Hello, dear friend, you can consult us at any time if you have any questions, add WeChat: daixieit

CS989: Big Data Fundamentals

RESIT – COURSEWORK

DEADLINE

DUE:  12:00 noon, Wednesday July 12th, 2023

AIM OF THE ASSIGNMENT

To  provide  deeper  understanding  of  appropriate  methodological  approaches  to  processing  and analysing noisy data; and to encourage appreciation of the challenges involved in data analysis.

LEARNING OUTCOMES

Understanding of the fundamentals of Python to enable the use of various big data technologies; Understand how classical statistical techniques are applied in modern data analysis; Understanding of the potential application of data analysis tools for various problems and appreciate their limitations; Understanding of the challenges and complexity of data analysis.

THE BRIEF

Provide a brief report on the analysis of an open dataset. There are some restrictions on the dataset that can be selected (see below DATASET RULES”). You can focus your report on one aspect of the dataset or multiple aspects, the main objective is to find some interesting questions or problems to answer.

The following criteria will be used when marking your assignment:

•    Identification and description of key challenge(s) or problem(s) to be addressed   10%

•    Introduction to the dataset   10%

•   The challenge(s)/problem(s) is (are) to be addressed using the following   20%

o Summary statistics (including figures) for data being analysed   20%

o Description, rationale, application and findings from only one unsupervised analysis method covered in the module   20%

o Description, rationale, application and findings from only one supervised analysis method covered in the module   20%

•    Reflection on methods used for analysis   10%

•    Structure presentation, and proper citation of references   10%

SUBMISSION

The report to be submitted should be 2500 words (+/- 10%) excluding the front cover, table of content, list of figure / tables, references and appendices. The document must be in pdf format.
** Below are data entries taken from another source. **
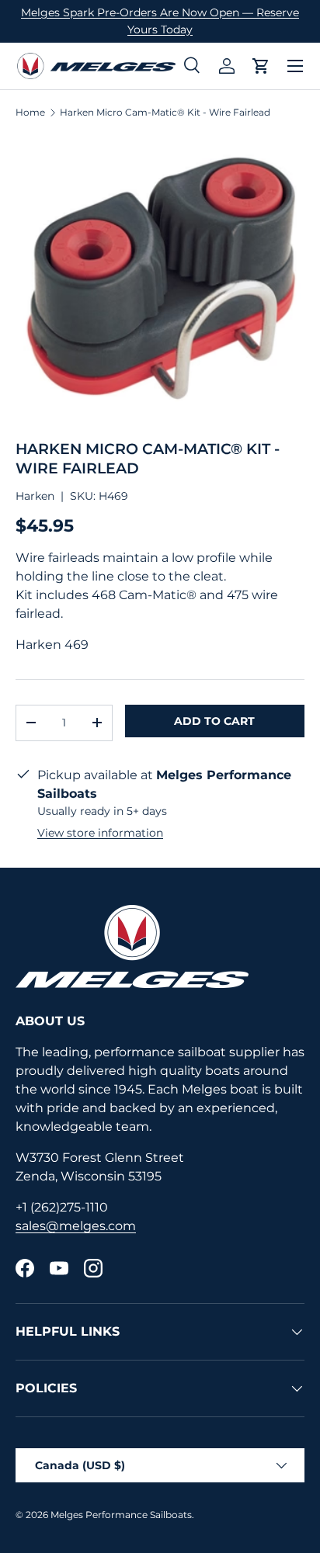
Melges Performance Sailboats (121, 1514)
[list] (160, 279)
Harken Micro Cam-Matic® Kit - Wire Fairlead (165, 112)
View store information (100, 833)
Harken (35, 496)
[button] (261, 66)
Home (30, 112)
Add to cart (214, 721)
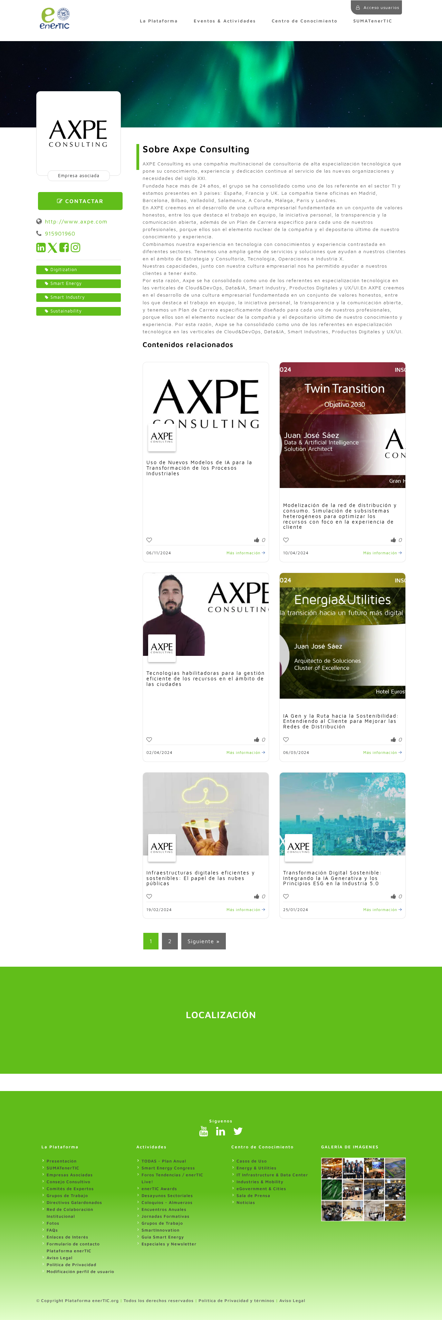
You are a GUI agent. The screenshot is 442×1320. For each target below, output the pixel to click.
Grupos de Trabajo (67, 1195)
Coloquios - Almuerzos (167, 1202)
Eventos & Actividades (225, 20)
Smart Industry (67, 297)
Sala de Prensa (253, 1195)
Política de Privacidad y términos (237, 1300)
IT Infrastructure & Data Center (272, 1174)
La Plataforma (159, 20)
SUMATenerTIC (372, 20)
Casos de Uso (252, 1161)
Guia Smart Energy (163, 1237)
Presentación (62, 1161)
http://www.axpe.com (76, 221)
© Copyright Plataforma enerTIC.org (77, 1300)
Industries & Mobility (260, 1181)
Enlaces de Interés (67, 1237)
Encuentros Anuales (164, 1209)
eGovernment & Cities (261, 1188)
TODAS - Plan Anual (164, 1161)
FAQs (52, 1230)
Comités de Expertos (70, 1188)
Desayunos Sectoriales (167, 1195)
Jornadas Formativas (166, 1216)
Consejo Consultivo (68, 1181)
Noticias (246, 1202)
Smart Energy (66, 283)
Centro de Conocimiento (304, 20)
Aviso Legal (60, 1257)
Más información (244, 553)
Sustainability (66, 311)
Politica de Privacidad (71, 1264)
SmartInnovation (161, 1230)
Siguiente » (204, 941)
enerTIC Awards (159, 1188)
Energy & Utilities (257, 1167)
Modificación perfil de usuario (80, 1271)
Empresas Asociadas (70, 1174)
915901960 (60, 233)
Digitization (63, 269)
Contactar (83, 201)
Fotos (53, 1223)
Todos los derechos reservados (159, 1300)
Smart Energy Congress (168, 1167)
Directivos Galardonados (74, 1202)
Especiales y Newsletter (169, 1243)
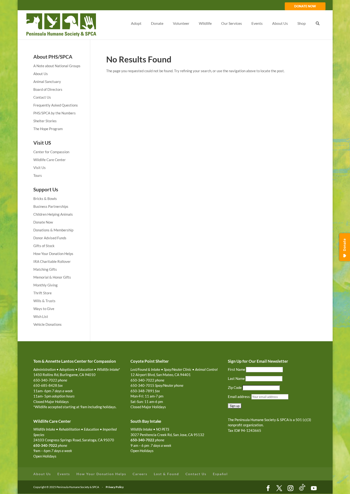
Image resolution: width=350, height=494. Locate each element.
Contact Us (42, 97)
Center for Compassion (51, 152)
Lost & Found (166, 474)
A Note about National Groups (56, 66)
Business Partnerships (50, 206)
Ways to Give (43, 308)
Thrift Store (42, 293)
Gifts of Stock (44, 246)
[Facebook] (268, 488)
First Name (236, 369)
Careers (140, 474)
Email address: (239, 396)
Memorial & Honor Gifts (52, 277)
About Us (40, 73)
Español (220, 474)
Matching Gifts (45, 269)
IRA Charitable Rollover (52, 261)
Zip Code (235, 387)
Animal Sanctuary (47, 81)
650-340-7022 (142, 440)
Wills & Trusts (44, 301)
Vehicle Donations (47, 324)
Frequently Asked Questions (55, 105)
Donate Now (43, 222)
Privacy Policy (115, 487)
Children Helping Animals (53, 214)
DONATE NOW (305, 6)
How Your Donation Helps (53, 253)
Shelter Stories (45, 121)
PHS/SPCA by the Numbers (54, 113)
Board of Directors (47, 89)
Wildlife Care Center (49, 160)
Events (63, 474)
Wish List (40, 316)
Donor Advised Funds (49, 238)
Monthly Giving (45, 285)
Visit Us (39, 167)
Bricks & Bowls (45, 198)
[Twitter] (279, 488)
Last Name (236, 378)
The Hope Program (48, 129)
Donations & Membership (53, 230)
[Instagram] (290, 488)
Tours (37, 175)
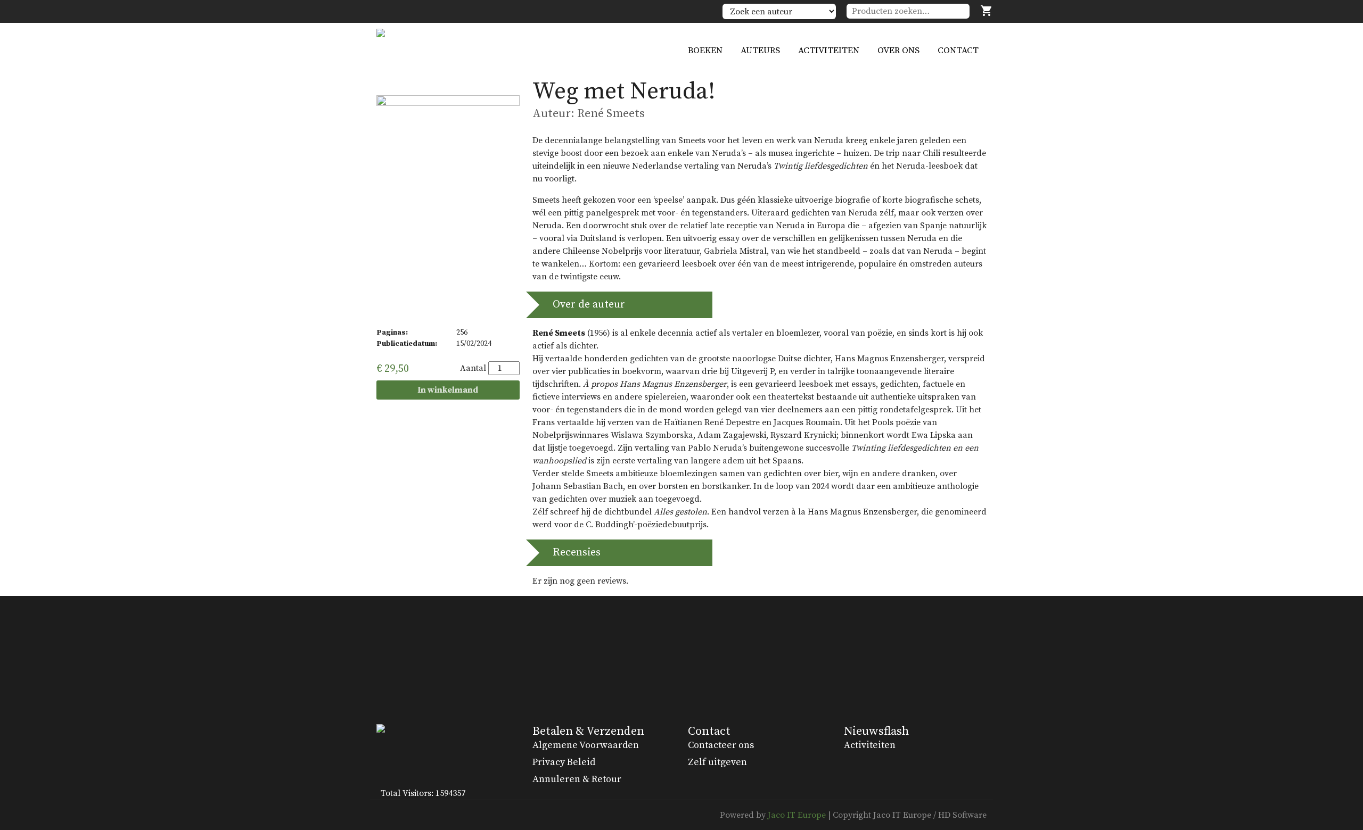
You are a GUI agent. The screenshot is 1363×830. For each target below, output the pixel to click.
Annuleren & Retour (576, 779)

All code used for the analysis is also to be submitted, if not submitted the submission will be considered incomplete and the resit will receive a mark of zero; More details will be available on the submission page on MyPlace. Both the code and the report should be submitted using MyPlace; no submission will be accepted in any different way. Assessments submitted after the deadline will receive a mark of zero .

DATASET RULES

Example datasets are available on:

➢ The UCI Machine Learning Repository:https://archive.ics.uci.edu/ml/datasets.php

➢ Kaggle website:https://www.kaggle.com/datasets

You can also select a dataset from other sources, but make sure that the dataset is public and that you have the right to access and analyse the dataset and to share the results.

However, you cannot select a dataset that:

A comes packaged with Scikit-Learn

❖ Boston house-prices dataset

❖ Iris dataset

❖ Diabetes dataset

❖ Digits dataset

❖ Linnerud dataset

❖ Wine dataset

❖ Breast cancer wisconsin dataset

For more information:https://scikit-learn.org/stable/datasets/index.html

A comes packaged with Seaborn

❖ anscombe.csv: Anscombe dataset

❖ attention.csv: Attention dataset

❖ brain_networks.csv: Brain networks dataset

❖ car_crashes.csv: Add 538 car crash dataset

❖ diamonds.csv: Add diamonds dataset

❖ dots.csv: Add dots dataset

❖ exercise.csv: Add exercise dataset

❖ flights.csv: Add flights dataset

❖ fmri.csv: Change sorting of events in fmri data

❖ gammas.csv: Make fake fmri data make a bit more sense

❖ iris.csv: Add iris dataset

❖ mpg.csv: Add mpg dataset

❖ planets.csv: Planets dataset

❖ tips.csv: Tips dataset

❖ titanic.csv: Titanic dataset

For more information:https://github.com/mwaskom/seaborn-data

A we have worked on during Lab sessions

Please note that submitted projects on one of the above datasets will receive a mark of zero.